▶ Action item A
According to the news report on children in Kashmir, for how long has Asim Shabbir not moved out of his home?
▶ Action item B
Write out the news report on children in Kashmir word for word, starting at "Srinagar, Nov 29: Asim" and ending at "distress and anxiety.".

▶ Text section

= = =

Srinagar, Nov 29: Asim Shabbir, a 14-year-old boy from Bemina is fond of cricket. For the last eight months he has not moved out of his home in view of the spread of coronavirus pandemic. Sitting idle the whole day inside four walls has caused him distress and anxiety.
“We don’t have a yard, where my children could at least move a few steps. The lives of people are paralyzed.” his father, Shabir Ahmad told news agency KINS.
The ubiquitous outbreak of COVID-19 across the continents has pushed billions of people to the confinement of their houses. While this harsh and probably only preventive measure known as of now, to contain the spread of COVID-19, can have severe repercussions in the form of stress and anxiety among people across the world, Kashmir depicts an altogether distinct and dangerous rundown.
With already a huge chunk of Kashmir’s population struggling with various mental health issues because of decades of turmoil which got exacerbated since August 5, 2019, this virus has come as a strong blow to the mental health of Kashmiris especially children.
“My son gets easily irritated over small things. The schools are closed but at least my son used to go out in vicinity to play with his friends. Now, due to the fear of coronavirus we don’t allow him to step out of the house. This makes him more aggressive,” said, Mohammad Sharif, of Batamaloo.

= = =

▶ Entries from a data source
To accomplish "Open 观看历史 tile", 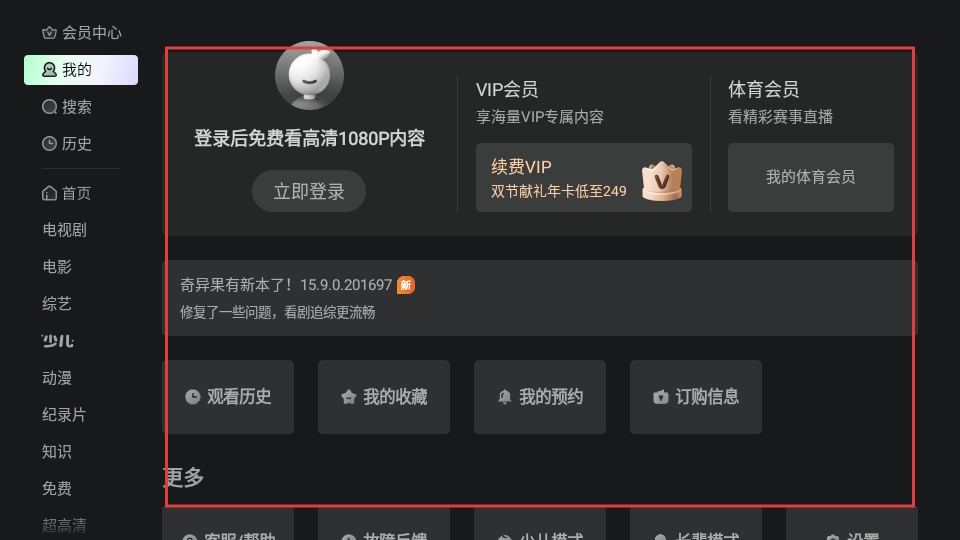I will (228, 397).
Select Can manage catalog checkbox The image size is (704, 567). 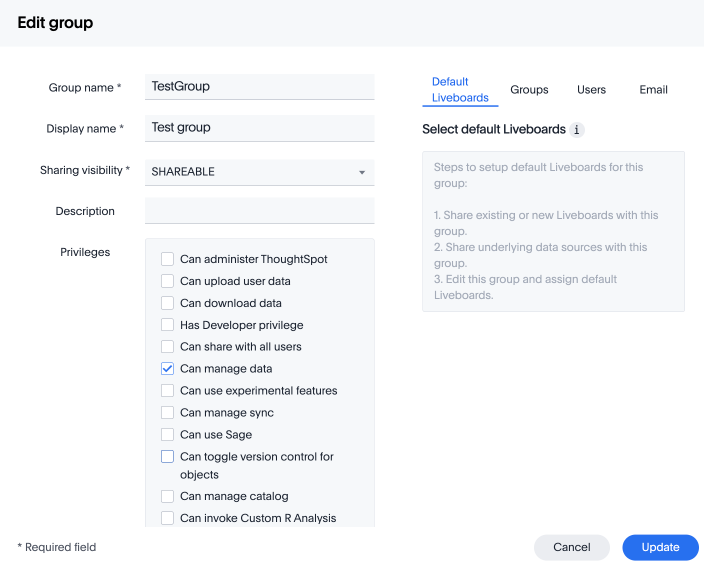[x=168, y=497]
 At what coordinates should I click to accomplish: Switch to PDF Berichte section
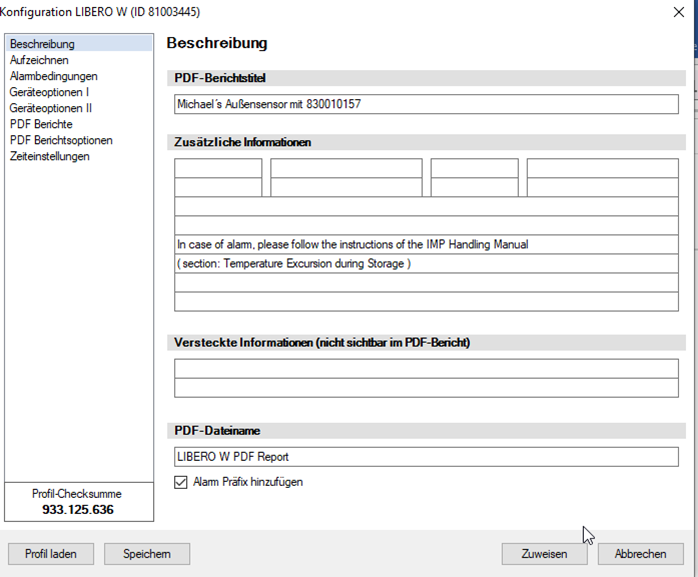coord(41,124)
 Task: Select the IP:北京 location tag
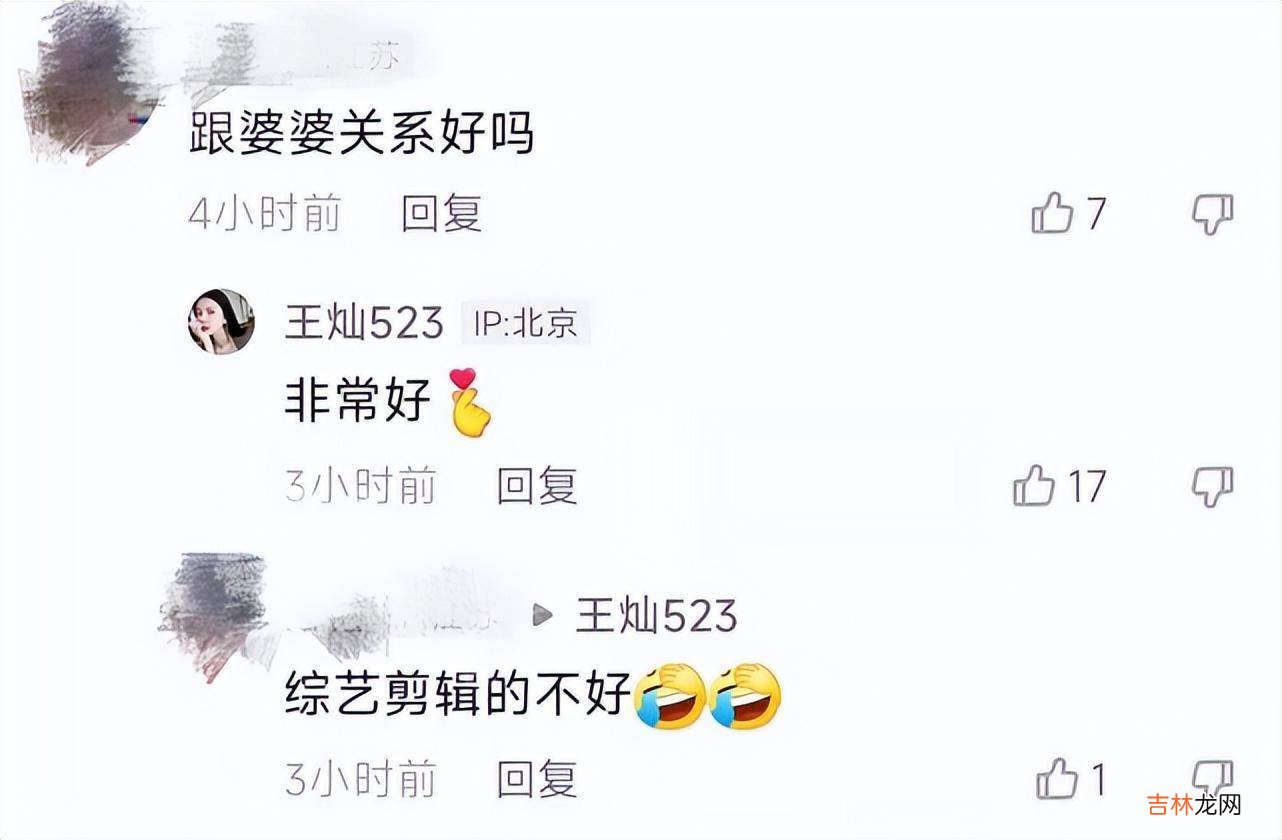pos(526,324)
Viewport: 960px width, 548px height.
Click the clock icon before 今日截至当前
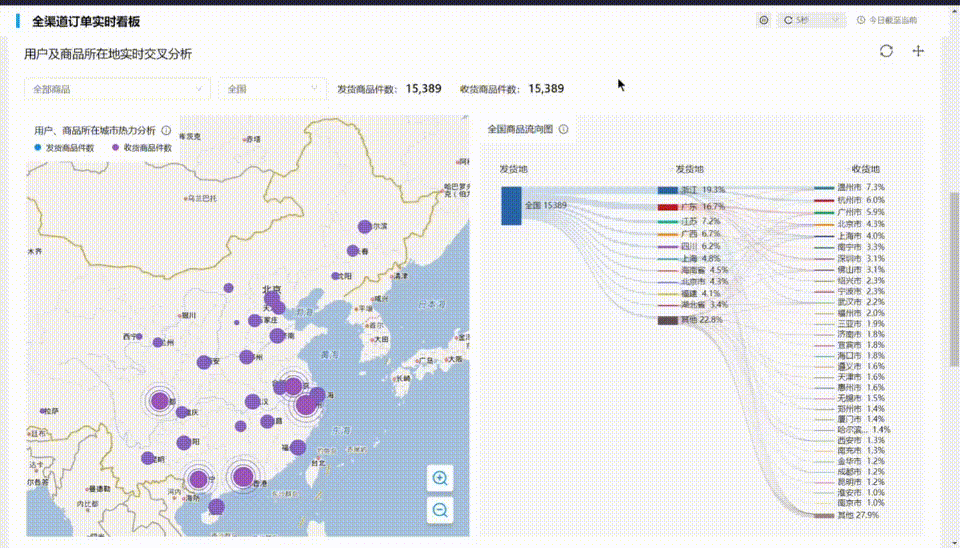861,20
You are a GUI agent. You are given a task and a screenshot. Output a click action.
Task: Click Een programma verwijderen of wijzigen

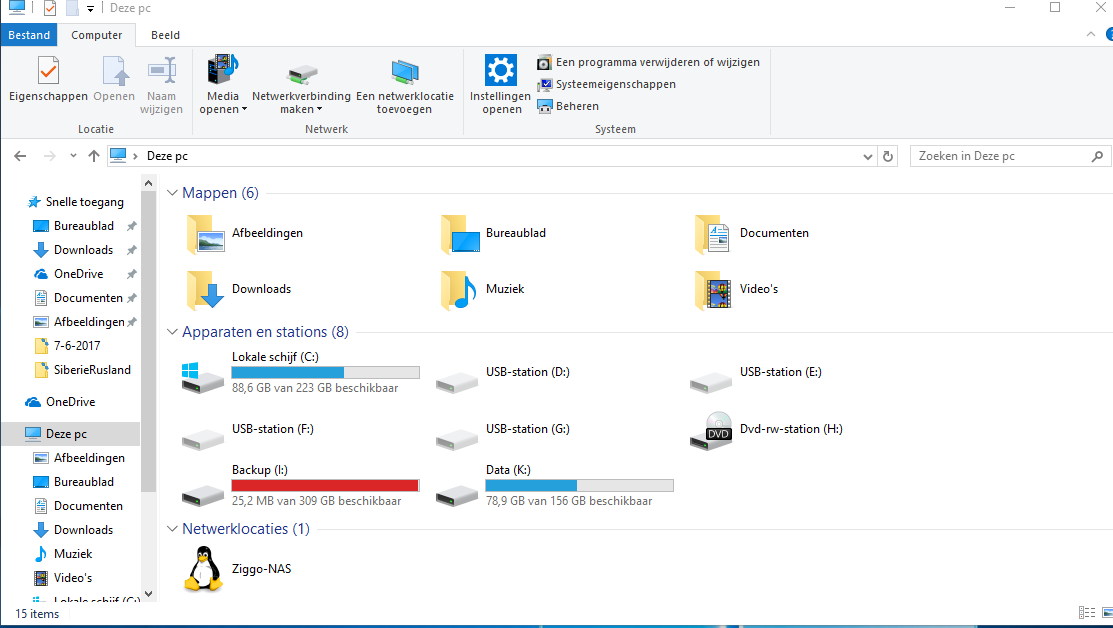(657, 62)
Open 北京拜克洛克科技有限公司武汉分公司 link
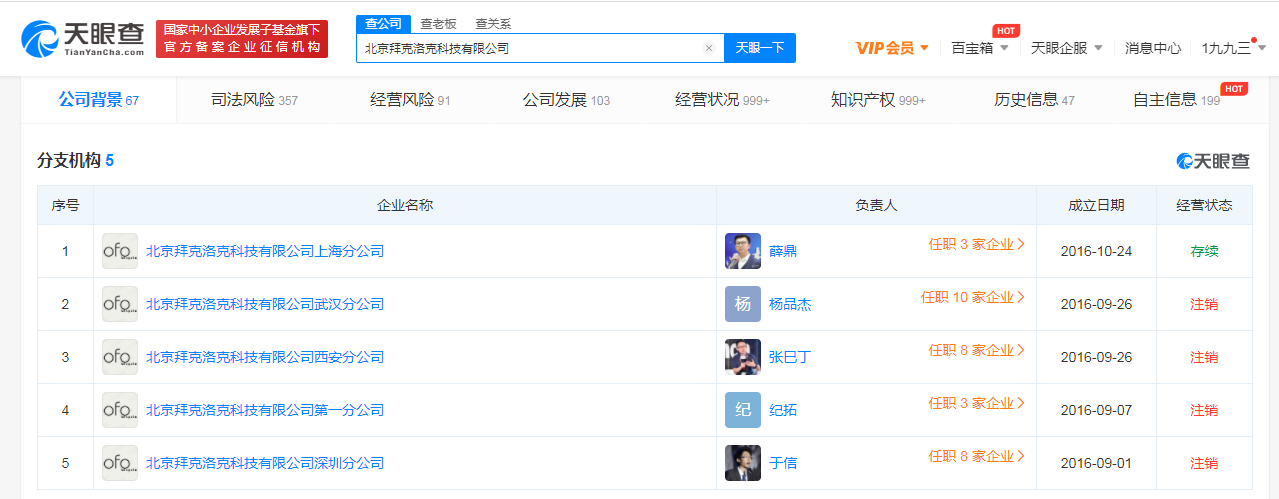 coord(265,304)
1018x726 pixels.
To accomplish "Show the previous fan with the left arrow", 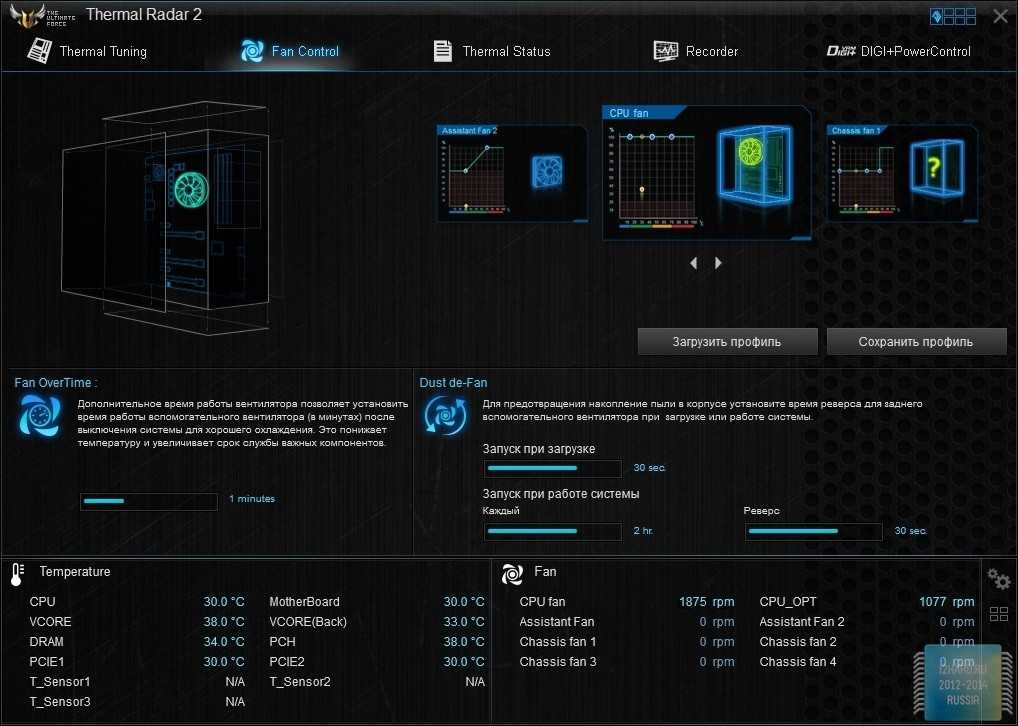I will pos(695,263).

= = =

▶ Worked solution A
For the last eight months.

▶ Worked solution B
Srinagar, Nov 29: Asim Shabbir, a 14-year-old boy from Bemina is fond of cricket. For the last eight months he has not moved out of his home in view of the spread of coronavirus pandemic. Sitting idle the whole day inside four walls has caused him distress and anxiety.